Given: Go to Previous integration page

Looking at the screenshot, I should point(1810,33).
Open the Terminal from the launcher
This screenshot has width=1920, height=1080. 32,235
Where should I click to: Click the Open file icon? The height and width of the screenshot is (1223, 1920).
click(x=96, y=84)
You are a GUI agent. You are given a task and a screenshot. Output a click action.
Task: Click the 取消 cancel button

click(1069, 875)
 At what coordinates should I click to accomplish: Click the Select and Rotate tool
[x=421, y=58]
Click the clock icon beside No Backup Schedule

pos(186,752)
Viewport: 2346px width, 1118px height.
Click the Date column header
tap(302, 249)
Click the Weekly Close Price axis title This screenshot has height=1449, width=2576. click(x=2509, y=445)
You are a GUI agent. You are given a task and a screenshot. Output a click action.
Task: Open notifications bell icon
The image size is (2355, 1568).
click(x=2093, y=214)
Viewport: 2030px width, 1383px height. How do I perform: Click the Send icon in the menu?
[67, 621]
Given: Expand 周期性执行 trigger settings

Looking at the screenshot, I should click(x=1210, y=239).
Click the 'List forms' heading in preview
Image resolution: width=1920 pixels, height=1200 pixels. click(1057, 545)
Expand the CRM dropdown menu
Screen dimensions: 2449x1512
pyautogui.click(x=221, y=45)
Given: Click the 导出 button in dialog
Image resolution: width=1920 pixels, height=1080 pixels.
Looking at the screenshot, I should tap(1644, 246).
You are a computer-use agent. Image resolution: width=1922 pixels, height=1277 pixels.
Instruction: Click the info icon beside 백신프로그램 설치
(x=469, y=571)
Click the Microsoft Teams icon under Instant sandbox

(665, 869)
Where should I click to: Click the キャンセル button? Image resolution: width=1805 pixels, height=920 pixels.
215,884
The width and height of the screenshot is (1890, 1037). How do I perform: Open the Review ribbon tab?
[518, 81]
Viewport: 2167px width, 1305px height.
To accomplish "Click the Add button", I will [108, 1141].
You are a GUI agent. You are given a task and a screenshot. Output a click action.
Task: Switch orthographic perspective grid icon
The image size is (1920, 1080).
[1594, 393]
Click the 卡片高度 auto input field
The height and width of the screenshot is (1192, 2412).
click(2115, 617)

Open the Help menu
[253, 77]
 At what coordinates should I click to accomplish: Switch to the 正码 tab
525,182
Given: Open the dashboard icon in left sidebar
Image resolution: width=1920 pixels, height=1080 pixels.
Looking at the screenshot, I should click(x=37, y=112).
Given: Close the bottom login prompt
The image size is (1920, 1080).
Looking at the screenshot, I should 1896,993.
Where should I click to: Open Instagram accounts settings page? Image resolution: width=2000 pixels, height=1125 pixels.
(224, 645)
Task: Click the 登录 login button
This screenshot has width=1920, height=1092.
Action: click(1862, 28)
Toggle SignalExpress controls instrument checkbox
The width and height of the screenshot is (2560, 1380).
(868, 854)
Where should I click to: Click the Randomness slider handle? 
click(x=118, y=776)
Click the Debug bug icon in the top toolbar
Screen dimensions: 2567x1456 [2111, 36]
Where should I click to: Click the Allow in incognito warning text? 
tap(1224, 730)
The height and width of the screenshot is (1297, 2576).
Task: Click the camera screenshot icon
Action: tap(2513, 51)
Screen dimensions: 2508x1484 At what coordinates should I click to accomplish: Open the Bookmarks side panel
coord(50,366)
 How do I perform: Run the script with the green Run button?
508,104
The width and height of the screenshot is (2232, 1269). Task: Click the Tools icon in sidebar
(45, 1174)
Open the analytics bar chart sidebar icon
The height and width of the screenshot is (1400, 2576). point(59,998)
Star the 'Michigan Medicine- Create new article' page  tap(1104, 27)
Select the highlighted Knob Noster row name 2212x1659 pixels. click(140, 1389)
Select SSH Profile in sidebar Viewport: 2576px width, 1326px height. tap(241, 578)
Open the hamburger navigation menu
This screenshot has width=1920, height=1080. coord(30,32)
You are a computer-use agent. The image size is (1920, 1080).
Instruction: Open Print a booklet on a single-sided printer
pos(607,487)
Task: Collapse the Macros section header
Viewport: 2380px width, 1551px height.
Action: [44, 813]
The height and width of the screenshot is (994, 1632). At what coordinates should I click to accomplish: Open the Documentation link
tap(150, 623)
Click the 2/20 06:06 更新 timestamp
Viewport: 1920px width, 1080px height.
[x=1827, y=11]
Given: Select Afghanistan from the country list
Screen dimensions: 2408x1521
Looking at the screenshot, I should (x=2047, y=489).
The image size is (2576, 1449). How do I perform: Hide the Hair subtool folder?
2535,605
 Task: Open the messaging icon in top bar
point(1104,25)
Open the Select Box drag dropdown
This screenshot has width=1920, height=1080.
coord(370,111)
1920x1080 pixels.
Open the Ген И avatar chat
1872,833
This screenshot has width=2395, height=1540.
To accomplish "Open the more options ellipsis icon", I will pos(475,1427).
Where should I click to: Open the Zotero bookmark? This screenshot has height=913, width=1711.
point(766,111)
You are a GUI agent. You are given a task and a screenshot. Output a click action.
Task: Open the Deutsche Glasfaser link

__Task to carry out__: Lines from the one holding "The image size is (2576, 1449)." to the last line of the records: return these exactly, and only these.

__Finished exercise__:
The image size is (2576, 1449). How do I perform: Hide the Hair subtool folder?
2535,605
 Task: Open the messaging icon in top bar
point(1104,25)
Open the Select Box drag dropdown
This screenshot has width=1920, height=1080.
coord(370,111)
1920x1080 pixels.
Open the Ген И avatar chat
1872,833
This screenshot has width=2395, height=1540.
To accomplish "Open the more options ellipsis icon", I will pos(475,1427).
Where should I click to: Open the Zotero bookmark? This screenshot has height=913, width=1711.
point(766,111)
You are a GUI agent. You are given a task and a screenshot. Output a click action.
Task: Open the Deutsche Glasfaser link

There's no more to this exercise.